In secondo luogo va chiarito che Steiner ragiona intorno ad
una contrapposizione tra creazione e invenzione laddove invece Rorty
contrappone creazione e scoperta. Ma
anche su questo, almeno al fine del nostro ragionamento, è possibile trovare un
compromesso onorevole. Il termine “invenzione” (come l’inglese invention) infatti, viene dal latino invenire che contiene in sé il senso del
“trovare”. La connessione semantica fra invenzione e scoperta è, in questo
senso ben chiara e lo stesso Steiner la mette in evidenza[45].
D’altra parte lo sfondo di entrambi i termini, ciò che li distingue dalla
dimensione creativa, sta nel fatto che essi implicitamente suppongono una
preesistenza, una realtà che li precede e che li rende possibili: inventare e scoprire
sono appunto gesti possibili perché c’è già un mondo alle spalle che si tratta
nel primo caso di rielaborare, nel secondo di portare alla luce.
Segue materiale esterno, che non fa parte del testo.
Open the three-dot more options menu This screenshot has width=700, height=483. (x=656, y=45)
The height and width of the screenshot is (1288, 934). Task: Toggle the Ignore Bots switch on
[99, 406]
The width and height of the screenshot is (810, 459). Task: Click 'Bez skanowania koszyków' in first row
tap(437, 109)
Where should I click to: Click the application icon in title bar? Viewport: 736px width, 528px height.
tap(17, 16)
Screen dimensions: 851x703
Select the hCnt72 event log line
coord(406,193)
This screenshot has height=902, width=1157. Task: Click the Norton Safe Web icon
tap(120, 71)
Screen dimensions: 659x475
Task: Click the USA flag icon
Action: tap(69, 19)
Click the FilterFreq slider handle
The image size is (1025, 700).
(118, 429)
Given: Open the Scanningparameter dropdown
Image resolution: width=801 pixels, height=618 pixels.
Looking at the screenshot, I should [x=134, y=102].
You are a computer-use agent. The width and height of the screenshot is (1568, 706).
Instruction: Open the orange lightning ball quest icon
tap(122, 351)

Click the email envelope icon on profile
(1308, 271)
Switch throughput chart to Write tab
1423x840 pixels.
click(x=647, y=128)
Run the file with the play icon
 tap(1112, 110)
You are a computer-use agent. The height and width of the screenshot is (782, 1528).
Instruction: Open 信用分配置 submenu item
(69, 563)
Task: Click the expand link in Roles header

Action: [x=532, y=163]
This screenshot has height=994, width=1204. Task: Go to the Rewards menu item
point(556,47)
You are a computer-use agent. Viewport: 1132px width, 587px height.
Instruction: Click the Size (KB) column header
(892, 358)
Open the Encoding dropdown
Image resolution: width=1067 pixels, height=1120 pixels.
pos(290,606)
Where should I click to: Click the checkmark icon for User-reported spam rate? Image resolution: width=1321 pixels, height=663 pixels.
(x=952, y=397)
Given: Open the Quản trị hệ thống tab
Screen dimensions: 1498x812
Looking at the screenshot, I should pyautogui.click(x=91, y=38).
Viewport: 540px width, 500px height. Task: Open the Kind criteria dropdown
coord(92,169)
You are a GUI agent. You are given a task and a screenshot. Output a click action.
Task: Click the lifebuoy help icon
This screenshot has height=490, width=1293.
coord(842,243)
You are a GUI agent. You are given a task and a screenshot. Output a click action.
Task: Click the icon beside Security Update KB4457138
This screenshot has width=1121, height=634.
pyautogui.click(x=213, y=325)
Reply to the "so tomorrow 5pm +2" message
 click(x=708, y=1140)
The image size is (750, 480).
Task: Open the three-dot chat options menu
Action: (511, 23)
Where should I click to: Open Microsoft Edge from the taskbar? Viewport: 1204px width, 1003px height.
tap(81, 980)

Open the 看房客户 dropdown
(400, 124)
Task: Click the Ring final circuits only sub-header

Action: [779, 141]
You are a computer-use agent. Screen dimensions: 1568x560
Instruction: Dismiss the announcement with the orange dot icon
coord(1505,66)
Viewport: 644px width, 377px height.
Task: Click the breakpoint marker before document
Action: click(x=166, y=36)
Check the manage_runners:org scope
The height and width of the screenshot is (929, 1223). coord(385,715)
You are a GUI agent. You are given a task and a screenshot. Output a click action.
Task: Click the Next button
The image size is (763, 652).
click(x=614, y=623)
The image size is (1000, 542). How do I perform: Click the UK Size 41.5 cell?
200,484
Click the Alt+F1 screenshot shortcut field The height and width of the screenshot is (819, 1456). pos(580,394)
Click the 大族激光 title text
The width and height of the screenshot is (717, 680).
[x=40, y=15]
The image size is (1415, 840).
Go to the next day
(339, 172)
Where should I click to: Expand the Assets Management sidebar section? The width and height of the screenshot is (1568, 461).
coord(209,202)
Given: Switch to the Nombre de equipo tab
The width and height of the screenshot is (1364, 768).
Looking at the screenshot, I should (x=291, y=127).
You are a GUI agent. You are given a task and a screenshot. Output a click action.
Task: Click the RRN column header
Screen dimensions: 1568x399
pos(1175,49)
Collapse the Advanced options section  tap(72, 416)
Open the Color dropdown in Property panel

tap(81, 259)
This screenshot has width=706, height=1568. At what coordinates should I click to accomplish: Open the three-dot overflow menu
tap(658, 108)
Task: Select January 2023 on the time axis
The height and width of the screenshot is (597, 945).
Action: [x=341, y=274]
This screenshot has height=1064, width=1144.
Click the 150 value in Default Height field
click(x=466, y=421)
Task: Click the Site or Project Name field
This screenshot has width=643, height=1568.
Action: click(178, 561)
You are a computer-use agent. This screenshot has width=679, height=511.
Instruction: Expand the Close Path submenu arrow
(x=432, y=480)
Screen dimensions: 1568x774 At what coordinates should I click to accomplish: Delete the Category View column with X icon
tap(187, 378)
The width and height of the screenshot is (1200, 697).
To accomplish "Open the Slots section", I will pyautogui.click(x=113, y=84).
Ancora una volta va detto che, al di là delle formulazioni
teoriche, è l’uso che ci guida nel distinguere i termini in questione: nessuno
direbbe che Dio ha “inventato” o “scoperto” l’universo, né che Picasso abbia
“inventato” Guernica. Creare infatti non è inventare, non è scoprire. Così
egualmente è per noi immediato l’atto mentale con il quale associamo l’inventare
alla dimensione della “forma” (si inventano nuovi modelli poetici o nuove
soluzioni coloristiche o armoniche, o nuove forme retoriche…) e il creare a
quella del “contenuto”. Per quanto poi sappiamo bene che forma e contenuto non
sono affatto separabili e l’uno dà vita all’altro, e che ogni creazione umana
avviene in realtà a partire da ciò che esiste, da una tradizione, da un
linguaggio, da una grammatica, da un vocabolario personale. In questo senso
invenzione e creazione sono concetti che tendono a sovrapporsi parzialmente e a
confondersi, conservando tuttavia un margine di differenza nel quale dobbiamo
entrare. È proprio percorrendo questo margine che Steiner può offrirci una
definizione essenziale della creazione come “una libertà attuata che include ed
esprime nella sua incarnazione la presenza di ciò che in essa è assente o di
ciò che sarebbe potuto essere radicalmente altro.”[46]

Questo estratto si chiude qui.